On the 3d of January, 1543, the brave man died and was buried in the sands of Cuyler Harbor on San Miguel Island. His men called the island Juan Rodriguez. This name was afterwards dropped, but California should see to it that the island is rechristened in honor of the great sailor who sleeps there.
Ferrelo later succeeded in sailing as far north as Cape Mendocino and perhaps as far as 42i, but, though he kept as close to the shore as possible, he failed to discover the great bay whose waters, spreading like a sheet of silver over sixty miles of country, lay hidden just behind the Golden Gate. Near the Oregon line he was driven back by storms, and returned to Mexico, where he published a full account of the voyage.
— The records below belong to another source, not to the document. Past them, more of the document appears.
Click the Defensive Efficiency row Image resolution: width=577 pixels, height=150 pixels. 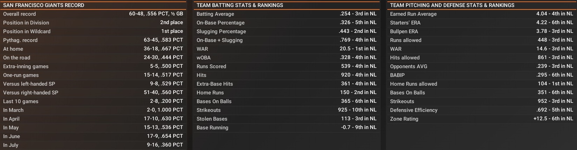point(481,110)
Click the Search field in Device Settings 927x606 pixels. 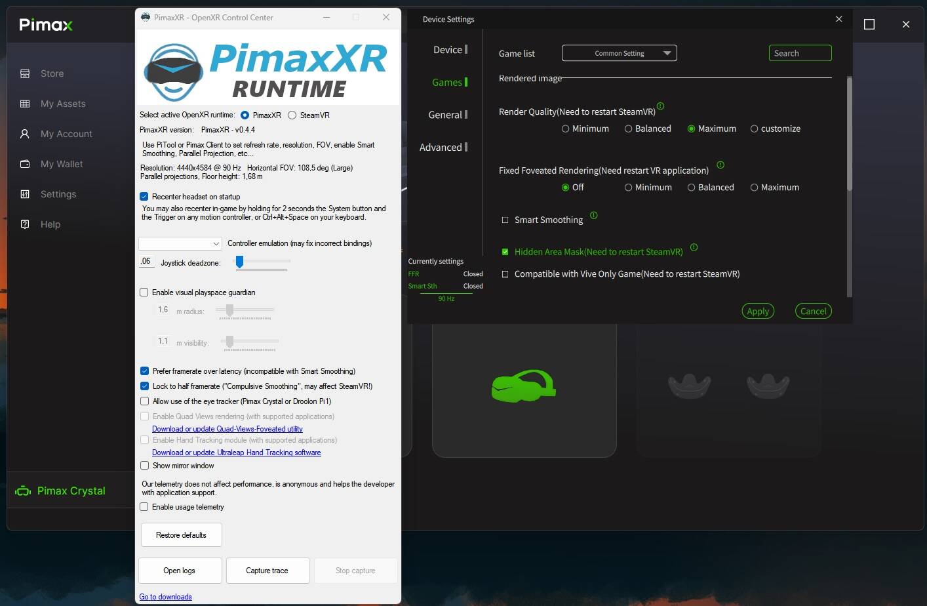point(800,53)

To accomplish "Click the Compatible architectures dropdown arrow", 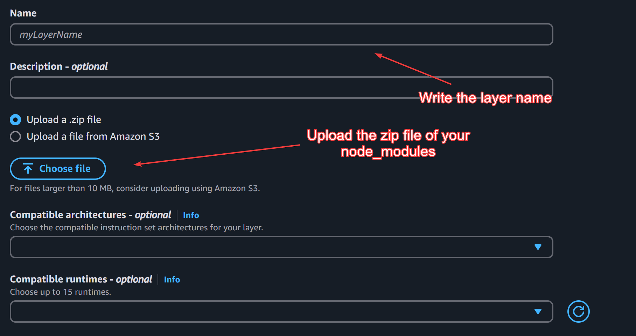I will tap(538, 247).

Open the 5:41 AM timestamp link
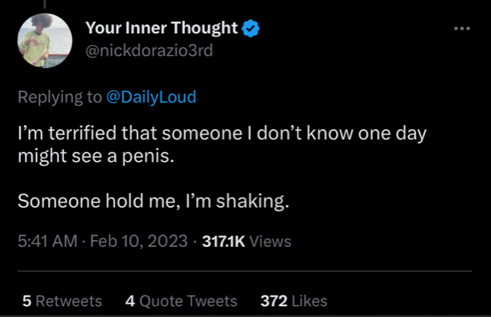click(x=48, y=241)
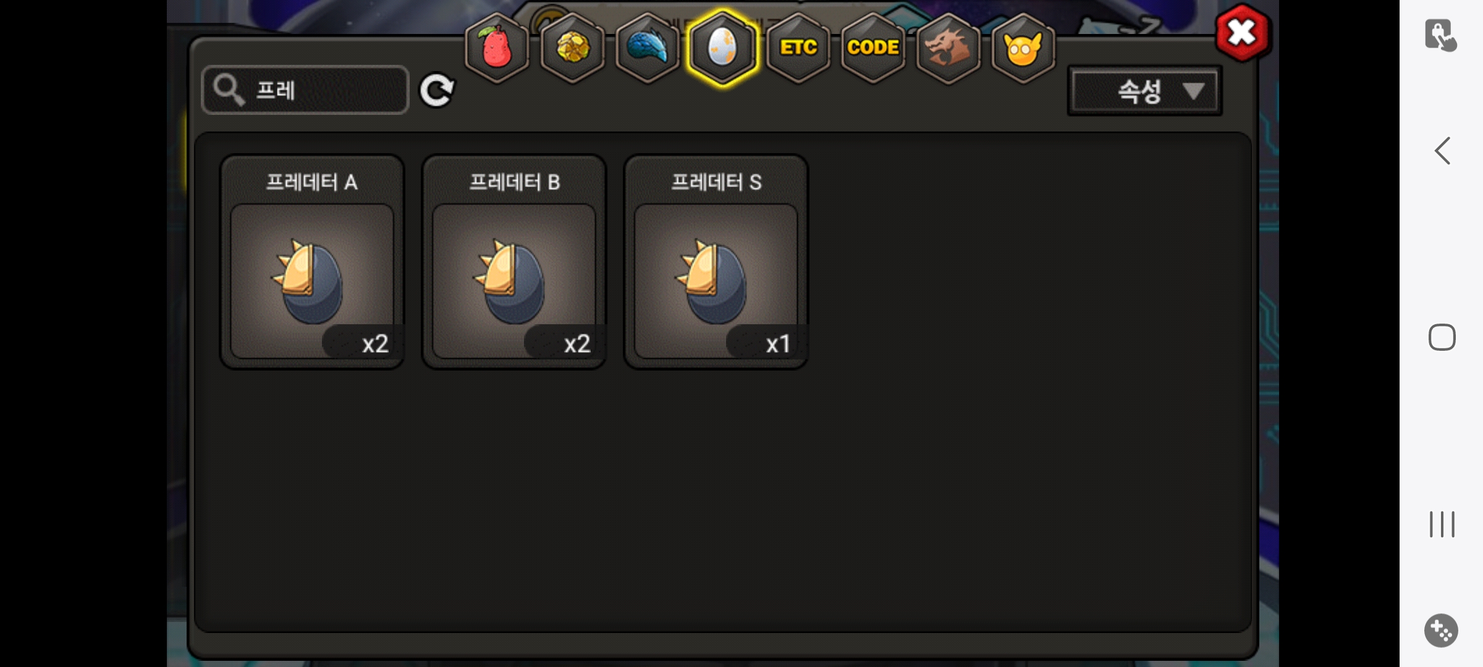Refresh the search results
1483x667 pixels.
tap(437, 91)
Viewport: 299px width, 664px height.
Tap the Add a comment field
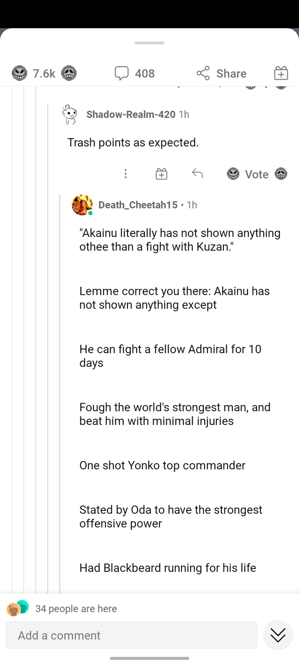131,635
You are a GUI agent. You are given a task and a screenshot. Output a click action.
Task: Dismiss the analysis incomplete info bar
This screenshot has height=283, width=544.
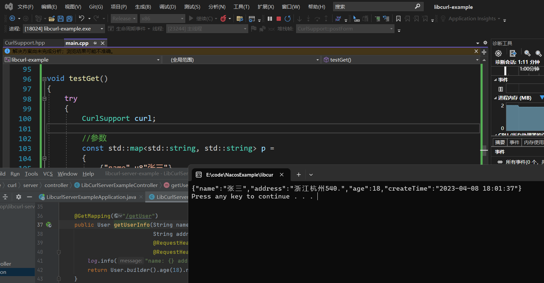click(476, 51)
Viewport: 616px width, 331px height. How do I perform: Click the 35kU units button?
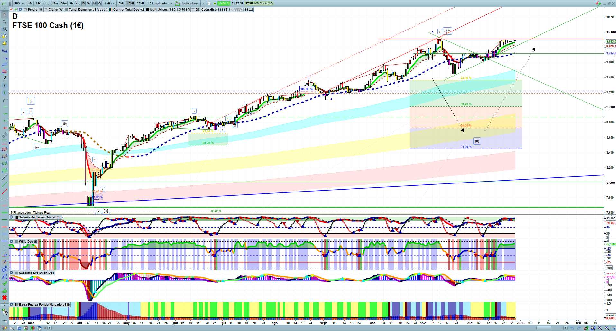pos(141,4)
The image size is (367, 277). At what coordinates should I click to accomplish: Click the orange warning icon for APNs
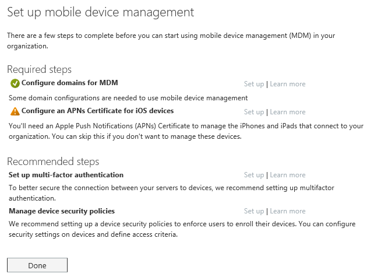(15, 111)
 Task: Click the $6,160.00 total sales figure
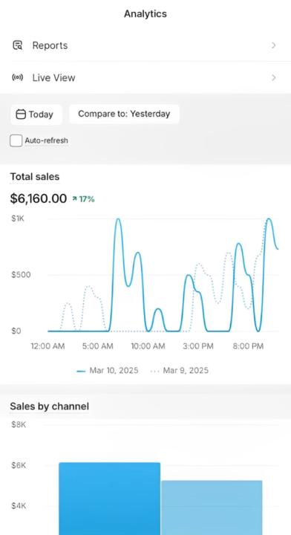tap(38, 198)
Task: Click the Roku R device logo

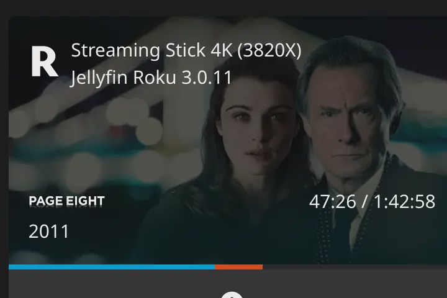Action: [45, 62]
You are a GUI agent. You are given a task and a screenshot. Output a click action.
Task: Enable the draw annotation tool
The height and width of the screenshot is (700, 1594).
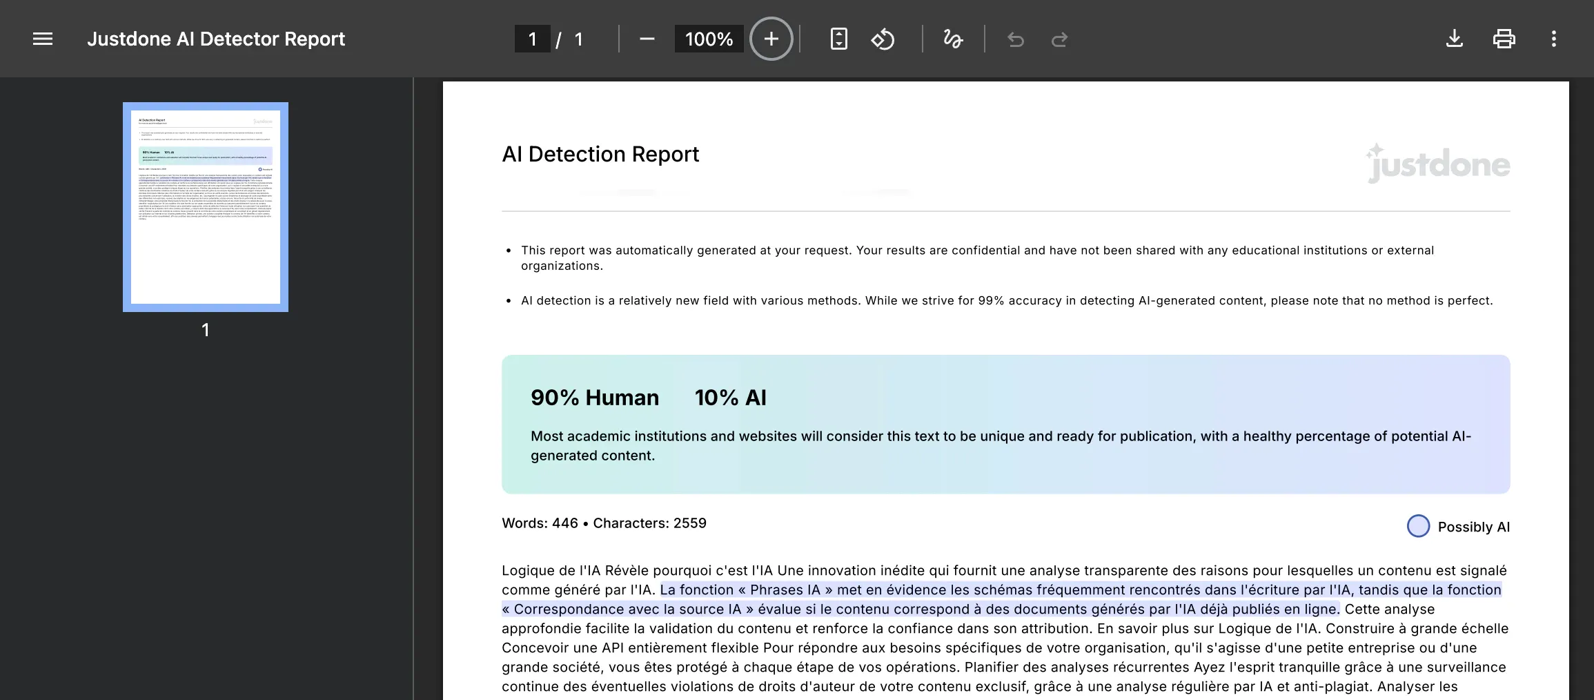953,39
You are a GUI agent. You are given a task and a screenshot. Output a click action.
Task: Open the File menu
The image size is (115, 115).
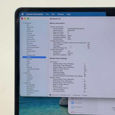coord(47,14)
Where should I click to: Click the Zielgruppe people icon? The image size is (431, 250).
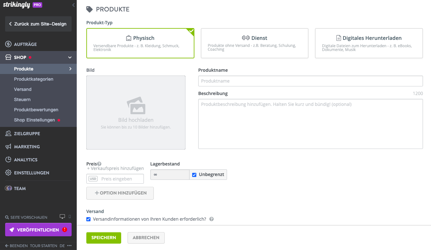tap(8, 134)
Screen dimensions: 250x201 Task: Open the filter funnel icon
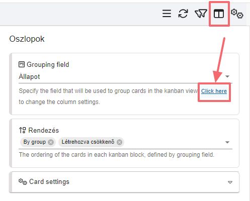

In the town of Offenburg, Germany, there is a statue of a man standing on the deck of a ship, leaning against an anchor, his right hand grasping a map of America, his left, a cluster of bulbous roots. On the pedestal is the inscription, "Sir Francis Drake, the introducer of potatoes into Europe in the year of our Lord 1586."
While it is doubtful whether this honor really belongs to Drake, an Englishman, seeing the statue, would be inclined to say, "Is this all that Germany has to tell of the great captain who led our navy against the Spanish Armada; the first Englishman to sail around the world; the most daring explorer, clever naval commander, expert seaman, brave soldier, loyal friend, and gallant enemy of his time?" A Spaniard, on the contrary, might well exclaim, "Why did Germany erect a statue to this terrible man whom our poets call Dragontea [Dragon], this greatest of all pirates, this terror of the sea?" All this, and more, might be said of one man, who began life as a ship's boy.
At the time Drake first went to sea, England and Spain were by no means friendly. Henry the Eighth of England had ill-treated his wife, who was a Spanish princess. In addition he had drawn the English people away from the Church of Rome. These things were most displeasing to Spain, but there was still another reason for disagreement. The interests of the two countries were opposed commercially, and this was the most important cause of contention.
Spain claimed by right of discovery, and gift of the Pope of Rome, all the land in the new world except Brazil (which belonged to Portugal), and held that no explorers or tradesmen, other than her own, had any rights on her waters or in her ports. English seamen denied much of this claim, and so frequent were the disputes arising upon the subject that the English sailors adopted as a maxim, "No peace beyond the line," meaning the line which was, by the Pope's decree, the eastern boundary of the Spanish claim.
The favorite prey of the British mariners was the treasure ships carrying to Spain the precious cargoes of gold and silver from the rich mines of the new world. With the far richer ships of the Philippine and Indian trade, sailing on unknown waters, they had not, up to Drake's time, been able to interfere.
Drake, when a very young man, had joined a trading expedition to Mexico. While there the English were attacked by the Spanish in what the former considered a most treacherous manner. Drake's brother and many of his comrades were killed, and their goods taken. After the battle he solemnly vowed to be revenged, and so thoroughly did he carry out his resolution that he was for years the terror of the Spanish seamen, and, by many of the superstitious common sailors, believed to be Satan himself come to earth in human form.
Shortly after this unfortunate expedition Drake engaged in a marauding voyage to Panama, where he captured rich stores of gold and silver and precious stones. He gained such renown for his bravery and seamanship that upon coming home he found himself famous.